• **Required work**:
1 > Please list the ideas for replacing the GSEs that the passage on GSE reform below names.
2 > Resume the passage on GSE reform below, picking up right after its final sentence.

• **Source text**:
┄┄┄┄┄┄┄┄┄┄

The Biden transition team, and other centers of Democratic power in Washington, already have members of the housing finance policy community selling them various ideas of what to do with the two companies – as did the Obama and Trump administrations before them. For many years, these ideas focused on replacing the GSEs with something else, which has ranged from “no GSEs” to a lender cooperative to a government-owned monopoly, among others. The proposers of these ideas were mostly Washington-centric housing finance policy specialists, including think tank researchers, members of Congress, academics, and others. However, in a dozen years, almost all such replacement ideas have faded away as, upon further examination, they were found to be unworkable or unduly risky, and so never garnered the support required to pass the needed legislation in Congress. In addition, rarely did such proposals ever address how to transition from what exists today to what was being proposed while successfully avoiding an unacceptable, years-long disruption to the country’s financing of homeownership.

In more recent years, ideas for GSE reform have shifted towards proposals that would instead reform the two existing companies rather than replace them. Organizations of smaller lenders have been particularly vocal in support of such an approach. The most prominent such idea has been the “utility model,” whereby the two current GSEs – after being reformed and recapitalized – would be released from conservatorship but with their regulator, the Federal Housing Finance Agency (FHFA), empowered to set their guarantee fees, much as a state-level public service commission sets electric power rates. Many (myself included) believe it is not just a practical solution but actually quite a good one: fully workable; maintaining the 30-year fixed rate mortgage with its low cost and its wide availability to the broad working and middle class; avoiding a multi-year disruption to transition to a new system; and strongly protecting taxpayers. Some claim this approach to be a near-consensus at this point.

My new paper “What Should We Do with the GSEs? Common-Sense Reform Recommendations for the Biden Administration” is designed to help incoming officials avoid starting from scratch or pursuing paths already found to be dead ends. Such help is needed because GSE reform has proven to be an incredibly complex topic, requiring expertise in how the companies operate, how housing finance more broadly works, how large financial institutions are managed and regulated, how unprecedented amounts of capital can be raised to support a reformed GSE system, and more. And this is before getting to extremely important social issues not directly related to the GSEs ending their conservatorships, such as the role the companies can play in reducing wealth inequality (which is of course heavily correlated to race in the US) via homeownership.

┄┄┄┄┄┄┄┄┄┄

Stored records:
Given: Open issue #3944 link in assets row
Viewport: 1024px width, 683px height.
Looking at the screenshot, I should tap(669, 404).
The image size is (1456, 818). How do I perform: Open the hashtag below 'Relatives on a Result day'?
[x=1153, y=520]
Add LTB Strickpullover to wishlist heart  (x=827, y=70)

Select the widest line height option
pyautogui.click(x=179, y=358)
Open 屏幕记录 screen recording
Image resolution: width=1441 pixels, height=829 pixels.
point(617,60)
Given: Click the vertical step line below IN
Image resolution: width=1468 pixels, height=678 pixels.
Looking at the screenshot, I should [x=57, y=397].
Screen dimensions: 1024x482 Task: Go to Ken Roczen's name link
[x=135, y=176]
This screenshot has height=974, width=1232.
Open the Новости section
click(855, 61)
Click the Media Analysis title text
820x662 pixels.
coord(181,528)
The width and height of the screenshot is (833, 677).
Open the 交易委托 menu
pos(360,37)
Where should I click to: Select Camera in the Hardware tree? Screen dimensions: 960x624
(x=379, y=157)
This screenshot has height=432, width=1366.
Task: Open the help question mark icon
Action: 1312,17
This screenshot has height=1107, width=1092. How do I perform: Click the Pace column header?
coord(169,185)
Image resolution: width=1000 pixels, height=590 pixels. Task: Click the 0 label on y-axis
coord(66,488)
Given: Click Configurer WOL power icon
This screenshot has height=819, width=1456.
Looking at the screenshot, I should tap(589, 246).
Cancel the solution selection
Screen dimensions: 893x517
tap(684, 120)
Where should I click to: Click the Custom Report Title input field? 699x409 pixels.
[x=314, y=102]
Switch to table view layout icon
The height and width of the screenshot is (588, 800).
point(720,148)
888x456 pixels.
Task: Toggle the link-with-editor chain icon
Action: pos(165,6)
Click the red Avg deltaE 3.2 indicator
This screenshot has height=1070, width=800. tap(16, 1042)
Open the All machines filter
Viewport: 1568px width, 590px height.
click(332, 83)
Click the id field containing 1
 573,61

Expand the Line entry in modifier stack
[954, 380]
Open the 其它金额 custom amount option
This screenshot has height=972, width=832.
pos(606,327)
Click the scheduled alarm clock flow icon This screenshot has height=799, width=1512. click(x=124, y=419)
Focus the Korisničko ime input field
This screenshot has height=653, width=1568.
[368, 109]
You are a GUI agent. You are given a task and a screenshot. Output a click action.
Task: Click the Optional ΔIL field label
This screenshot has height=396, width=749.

┄┄┄┄┄┄┄┄┄┄

• **Answers to the tasks**:
1 >
- "No GSEs"
- A lender cooperative
- A government-owned monopoly

2 >
The conclusion of this paper is that the Biden administration, if it is to successfully address the GSE reform question, rather than repeat the frustrating and ultimately unproductive attempts of its predecessors, should follow one of two possible paths in the next 12 to 24 months. Neither path involves the more radical approach of winding down the current GSEs and replacing them with something unproven; instead, both work with the existing two GSEs. 

The first possible path is to leave the companies in long-term conservatorship, which has worked, and continues to work, unexpectedly well (including during the pandemic), and then possibly revisit the question of conservatorship exit in a few years. This additional time in conservatorship, however, should not be one of stagnation; more operating reforms and improvements can be implemented, building on the many that have already occurred while the two companies have been under government control. The second possible path, based upon the only proposal believed to be able to successfully navigate all the complexities and risks of conservatorship exit, is to additionally implement, via administrative means, the early years of a long-term transition to the utility model.

Both paths would be consistent with what I understand to be long-standing Democratic party policy objectives, and both are refreshingly workable, with a low risk of disruption or unintended consequences negating the best of intentions. The new administration just needs to choose which one to pursue.